Leaving a job where you feel undervalued, derided or unworthy is not a referendum on your commitment to the company but rather an offshoot of your competence, your personal ambitions for growth and your goals in life, even if it means placing oneself at the low end of the economic totem pole. Start planning an exit strategy now, I endear you.

Often, finding a new job is affirmation enough that you are not a loser, but a self-confident human being who cares for his/her own self-respect, more than a mere positioning in an unworthy company. Yes, worthy companies retain their staff, and motivate them to stay on. In effect, to any good institution, losing a good employee is like losing a good arm. Very debilitating.

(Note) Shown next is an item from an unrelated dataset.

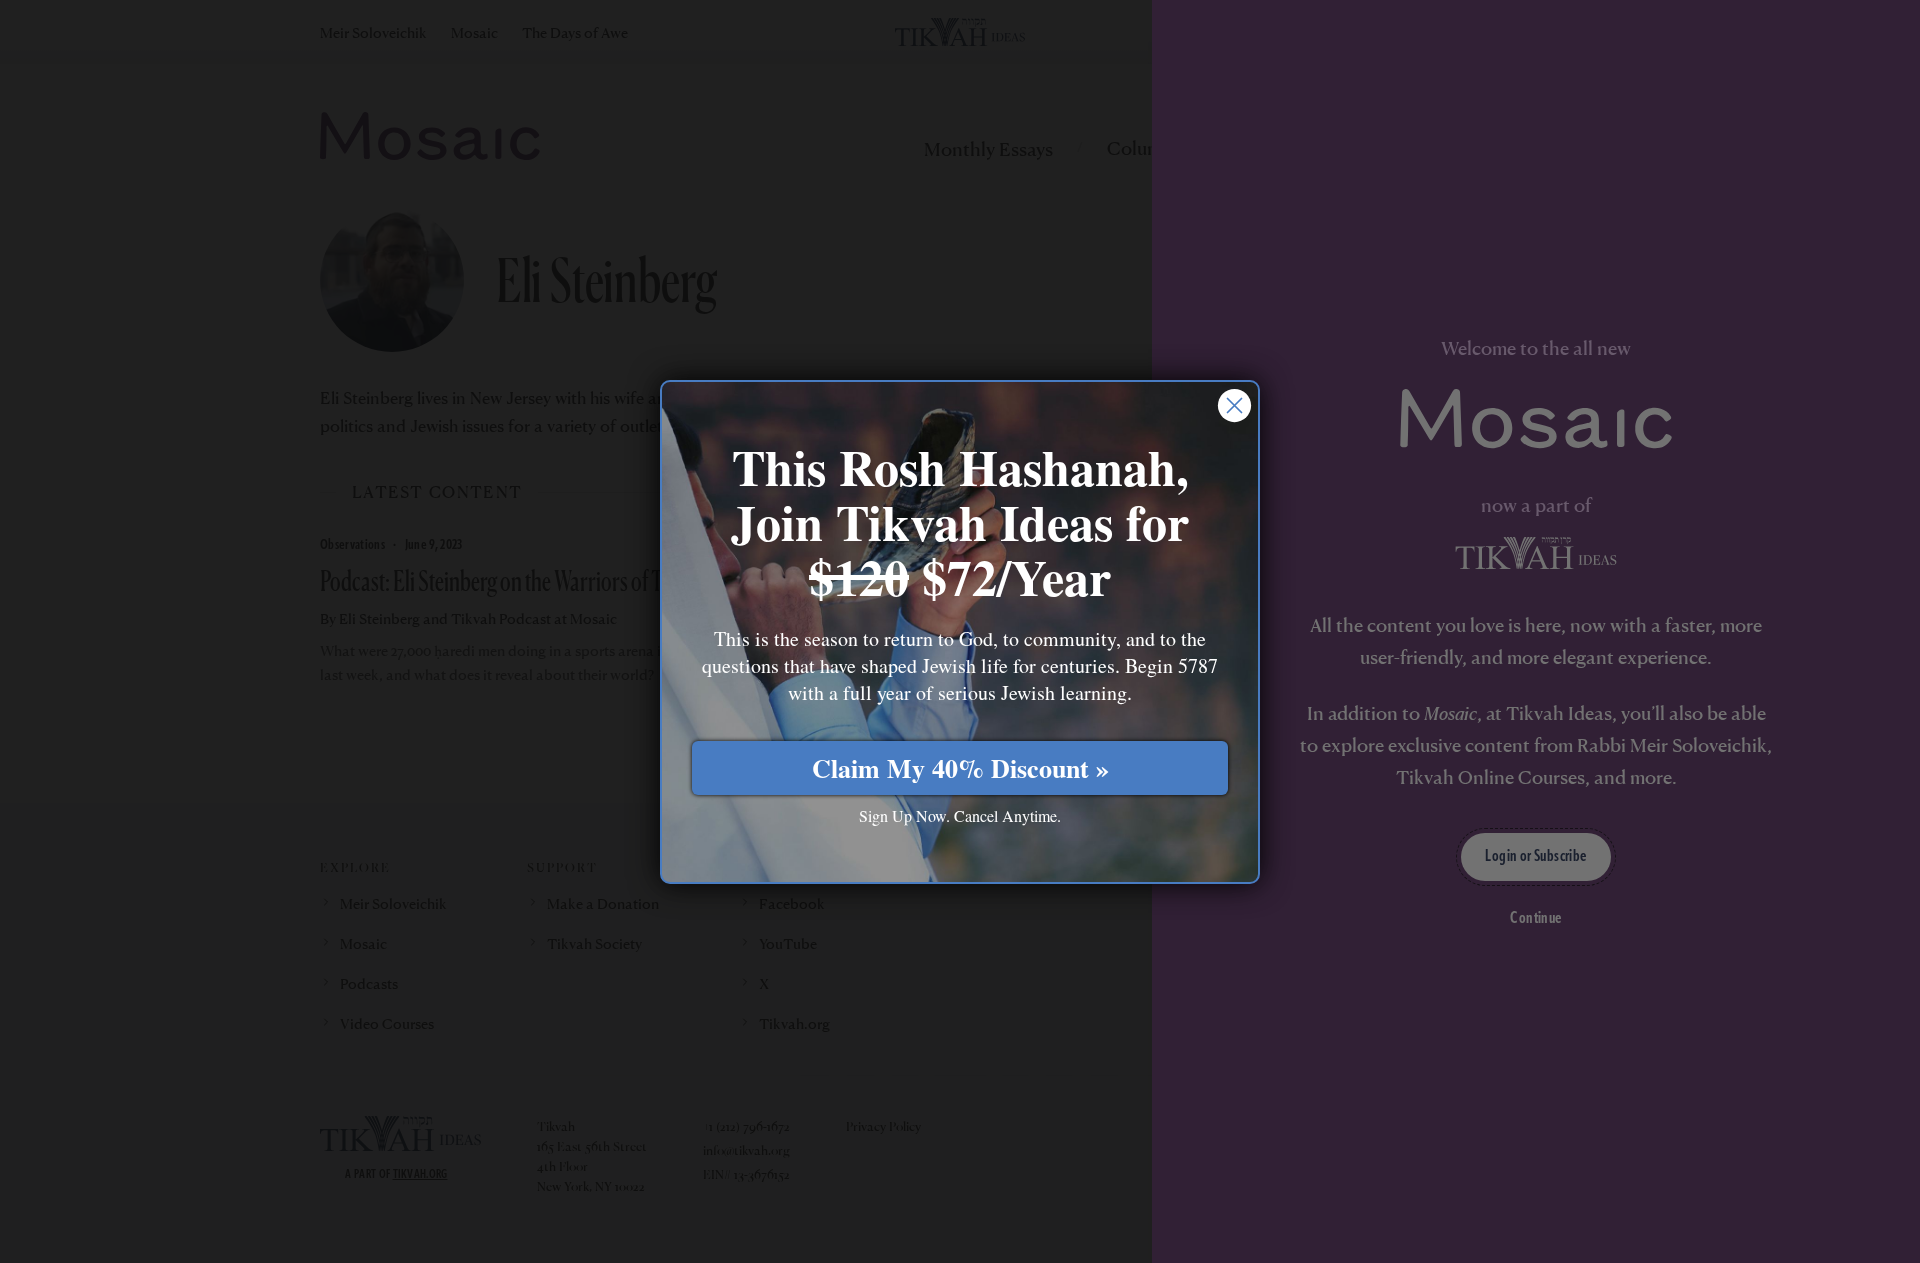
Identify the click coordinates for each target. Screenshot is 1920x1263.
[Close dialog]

That said, another resolution to make can be about one’s emotional well-being. If one is easily peeved, has a short fuse, that is, easily angered, or not a very good communicator – where one inadvertently hurt other people by one’s words and immediately regret it a few minutes later, then now is the chance to do something right about your attitude.

People make all sorts of excuses for their own excesses. We can all meaningfully repair our bad behaviours if we choose to. Our characters are not fixed. Many of us are not able to steel ourselves and acknowledge that we are plain rude. If you are rude, then chances are you know it already. So, try to repair yourself.
Now to the final resolution. And this one, I am talking particularly to women. We don’t have to endorse anyone’s advice, even our mothers’, at the expense of our own feelings, when things go wrong in our marriages. You do not engage with the promise of hell or patiently endure when your man continually abuses you or makes you feel worthless.

The concept of mou nyal, (be patient) has taken many women to their premature deaths, caused many preventable strokes, triggered untold suffering and great unhappiness to women for generations. If it is financially tenable for you to leave an unhappy marriage or a bad relationship, leave and never look back… Your emotional well-being is more important than what people think about you or have to say.